The sharp rise in infections following the relaxation of zero-COVID measures has reduced labour supply. More factory workers, truck drivers, office personnel and service staff become infected while those fearful of contracting COVID-19 also self-imposed isolation, affecting production, logistics and consumption.
There is also a risk of surges as people travel for China’s first Chinese New Year in four years without major restrictions.
United Kingdom-based health data firm Airfinity predicted that the current wave is expected to peak by mid-January, though a second wave driven by the spread to the rural regions is estimated to reach its peak by early March.
Optimistically, Chinese economic activity could return more steadily as early as March, with a firmer recovery possibly starting in the second quarter of 2023.
COVID-19 NOT THE ONLY DRAG ON CONSUMPTION
But there is good reason to be cautious about a strong recovery in 2023, especially for consumption.
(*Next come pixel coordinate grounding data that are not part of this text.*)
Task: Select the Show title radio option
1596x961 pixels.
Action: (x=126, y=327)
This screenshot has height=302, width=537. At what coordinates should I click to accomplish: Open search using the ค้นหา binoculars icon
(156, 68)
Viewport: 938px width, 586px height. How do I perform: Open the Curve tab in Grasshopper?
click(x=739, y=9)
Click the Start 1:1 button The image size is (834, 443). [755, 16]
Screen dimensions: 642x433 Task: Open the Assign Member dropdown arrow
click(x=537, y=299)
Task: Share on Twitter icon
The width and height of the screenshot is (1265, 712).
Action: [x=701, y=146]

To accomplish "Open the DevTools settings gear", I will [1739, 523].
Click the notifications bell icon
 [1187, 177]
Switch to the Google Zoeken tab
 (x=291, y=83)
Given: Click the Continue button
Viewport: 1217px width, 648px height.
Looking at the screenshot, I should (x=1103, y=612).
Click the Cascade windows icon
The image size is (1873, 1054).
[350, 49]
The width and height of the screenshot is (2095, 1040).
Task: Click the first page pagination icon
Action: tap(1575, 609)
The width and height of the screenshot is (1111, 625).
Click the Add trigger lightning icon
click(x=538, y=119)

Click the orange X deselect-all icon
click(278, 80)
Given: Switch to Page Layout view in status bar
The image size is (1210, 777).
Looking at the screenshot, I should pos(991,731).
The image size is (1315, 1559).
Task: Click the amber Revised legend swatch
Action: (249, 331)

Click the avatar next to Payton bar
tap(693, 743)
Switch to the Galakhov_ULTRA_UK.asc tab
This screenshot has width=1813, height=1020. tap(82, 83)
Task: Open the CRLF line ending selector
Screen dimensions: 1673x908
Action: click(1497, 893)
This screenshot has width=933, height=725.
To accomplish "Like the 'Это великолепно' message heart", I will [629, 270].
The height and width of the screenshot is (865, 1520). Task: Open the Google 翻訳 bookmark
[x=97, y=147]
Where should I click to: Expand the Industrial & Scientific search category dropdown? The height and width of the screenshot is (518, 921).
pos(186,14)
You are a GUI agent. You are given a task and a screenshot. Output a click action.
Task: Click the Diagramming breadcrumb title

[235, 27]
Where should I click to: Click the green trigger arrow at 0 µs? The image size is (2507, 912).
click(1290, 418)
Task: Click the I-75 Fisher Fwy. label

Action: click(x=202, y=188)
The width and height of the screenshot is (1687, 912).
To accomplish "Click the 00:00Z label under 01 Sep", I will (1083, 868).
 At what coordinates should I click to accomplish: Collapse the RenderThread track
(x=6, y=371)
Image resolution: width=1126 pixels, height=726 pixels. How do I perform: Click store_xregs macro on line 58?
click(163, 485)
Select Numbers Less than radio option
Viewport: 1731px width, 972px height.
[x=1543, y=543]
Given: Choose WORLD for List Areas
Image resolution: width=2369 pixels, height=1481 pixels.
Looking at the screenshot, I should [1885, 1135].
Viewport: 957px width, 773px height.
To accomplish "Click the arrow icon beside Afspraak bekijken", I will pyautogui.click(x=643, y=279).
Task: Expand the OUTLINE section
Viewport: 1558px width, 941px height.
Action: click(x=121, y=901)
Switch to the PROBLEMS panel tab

Zero-COVID restrictions were not the only reasons for weak household spending.
Per capita disposable income growth continued to lag behind pre-pandemic norms, showing only an annual increase of 3.2 per cent in the first nine months of 2022 compared with 5.1 per cent between 2020 and 2021, and 7.5 per cent from 2013 to 2019.
Chinese households are saving at record levels, with the household savings rate hitting 40.3 per cent of GDP in the third quarter of 2022. And it looks like the majority of them do not plan to draw down those savings. A recent survey from the People's Bank of China (PBOC) indicated that the willingness to save remained strong which does not bode well for future consumption.
This strong preference towards savings rather than spending can be seen in the context of falling net wealth, dragged down by housing and financial asset underperformance, and weakening job prospects.
Unemployment is rising, with the jobless rate among youth workers (ages 16 to 24) remaining high at 17.1 per cent.
The global slowdown is expected to constrain hiring intention at export-oriented manufacturing firms, a trend reinforced by the recent deterioration in PMI employment indices, the lowest in nearly three years. The ongoing housing downturn also weighed on job prospects in construction and related sectors.
With household debt level having doubled in a decade, any scope for more leveraged consumption will be limited.
2023 GROWTH RELIES ON DOMESTIC DEMAND
Exports were an important driver for China’s growth during the pandemic, with a record goods trade surplus in 2022. However, external demand for Chinese-made goods is expected to be much weaker in 2023, as other major economies are also forecasting sub-par growth or even recessions.
It will also take time for foreign investment to return. Zero-COVID and weak growth outlook have dampened foreign capital investment plans, particularly those relying on Chinese consumers. Supply chain issues also led some multinationals to consider diversifying their production base away from China.
Without external demand supporting economic activity, domestic growth drivers need to pick up the slack.
Chinese policymakers agreed on this point. After the annual Central Economic Work Conference in December 2022, the meeting readout said that China will focus on boosting domestic demand in 2023 by prioritising consumption recovery, raising personal income and encouraging more private capital to participate in the construction of key national projects.
Beijing also indicated the clampdown on technology companies has eased, saying it will support them in growth and job creation.
But there is a risk that, despite the policy measures and reopening, China still might not see the economic boost it expects. With the global economy expected to see a sharp downturn in 2023, another year of sub-par GDP growth in China will add to the gloom.
Bernard Aw is Chief Economist for Asia Pacific at Coface.